Extracted data:
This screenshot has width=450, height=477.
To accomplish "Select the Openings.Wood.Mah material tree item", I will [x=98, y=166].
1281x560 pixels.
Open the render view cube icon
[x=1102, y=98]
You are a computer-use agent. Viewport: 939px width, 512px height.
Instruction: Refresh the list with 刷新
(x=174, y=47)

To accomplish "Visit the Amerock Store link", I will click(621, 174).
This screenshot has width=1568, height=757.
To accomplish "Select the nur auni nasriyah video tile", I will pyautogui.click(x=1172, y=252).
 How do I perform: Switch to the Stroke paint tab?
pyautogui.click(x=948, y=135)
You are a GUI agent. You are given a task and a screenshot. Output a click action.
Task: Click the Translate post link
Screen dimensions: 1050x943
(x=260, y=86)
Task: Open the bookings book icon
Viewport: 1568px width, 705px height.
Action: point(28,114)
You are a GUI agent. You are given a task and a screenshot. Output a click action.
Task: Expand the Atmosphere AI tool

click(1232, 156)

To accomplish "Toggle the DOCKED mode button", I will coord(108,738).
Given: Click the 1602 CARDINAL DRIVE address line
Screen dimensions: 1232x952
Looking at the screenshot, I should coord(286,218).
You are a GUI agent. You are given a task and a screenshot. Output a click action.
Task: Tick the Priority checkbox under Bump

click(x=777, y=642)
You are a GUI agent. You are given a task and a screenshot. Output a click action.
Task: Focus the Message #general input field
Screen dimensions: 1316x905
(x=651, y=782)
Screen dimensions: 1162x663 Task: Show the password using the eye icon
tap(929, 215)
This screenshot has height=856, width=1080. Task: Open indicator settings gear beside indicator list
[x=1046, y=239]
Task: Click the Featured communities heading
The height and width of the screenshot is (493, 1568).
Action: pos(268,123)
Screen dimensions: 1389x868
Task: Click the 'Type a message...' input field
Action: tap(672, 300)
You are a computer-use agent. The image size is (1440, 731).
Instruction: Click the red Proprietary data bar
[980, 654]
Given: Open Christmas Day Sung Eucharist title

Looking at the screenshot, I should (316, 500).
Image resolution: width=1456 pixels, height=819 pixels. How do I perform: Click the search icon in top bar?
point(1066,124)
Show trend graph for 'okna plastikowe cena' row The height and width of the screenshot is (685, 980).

Problem requirements:
Print, exactly as written, each record in the listing above.

Answer box:
This screenshot has width=450, height=477.
To accomplish "Select the Openings.Wood.Mah material tree item", I will [x=98, y=166].
1281x560 pixels.
Open the render view cube icon
[x=1102, y=98]
You are a computer-use agent. Viewport: 939px width, 512px height.
Instruction: Refresh the list with 刷新
(x=174, y=47)

To accomplish "Visit the Amerock Store link", I will click(621, 174).
This screenshot has width=1568, height=757.
To accomplish "Select the nur auni nasriyah video tile", I will pyautogui.click(x=1172, y=252).
 How do I perform: Switch to the Stroke paint tab?
pyautogui.click(x=948, y=135)
You are a GUI agent. You are given a task and a screenshot. Output a click action.
Task: Click the Translate post link
Screen dimensions: 1050x943
(x=260, y=86)
Task: Open the bookings book icon
Viewport: 1568px width, 705px height.
Action: point(28,114)
You are a GUI agent. You are given a task and a screenshot. Output a click action.
Task: Expand the Atmosphere AI tool

click(1232, 156)

To accomplish "Toggle the DOCKED mode button", I will coord(108,738).
Given: Click the 1602 CARDINAL DRIVE address line
Screen dimensions: 1232x952
Looking at the screenshot, I should coord(286,218).
You are a GUI agent. You are given a task and a screenshot. Output a click action.
Task: Tick the Priority checkbox under Bump

click(x=777, y=642)
You are a GUI agent. You are given a task and a screenshot. Output a click action.
Task: Focus the Message #general input field
Screen dimensions: 1316x905
(x=651, y=782)
Screen dimensions: 1162x663 Task: Show the password using the eye icon
tap(929, 215)
This screenshot has height=856, width=1080. Task: Open indicator settings gear beside indicator list
[x=1046, y=239]
Task: Click the Featured communities heading
The height and width of the screenshot is (493, 1568).
Action: pos(268,123)
Screen dimensions: 1389x868
Task: Click the 'Type a message...' input field
Action: tap(672, 300)
You are a computer-use agent. The image size is (1440, 731).
Instruction: Click the red Proprietary data bar
[980, 654]
Given: Open Christmas Day Sung Eucharist title

Looking at the screenshot, I should (316, 500).
Image resolution: width=1456 pixels, height=819 pixels. How do I perform: Click the search icon in top bar?
point(1066,124)
Show trend graph for 'okna plastikowe cena' row The height and width of the screenshot is (685, 980).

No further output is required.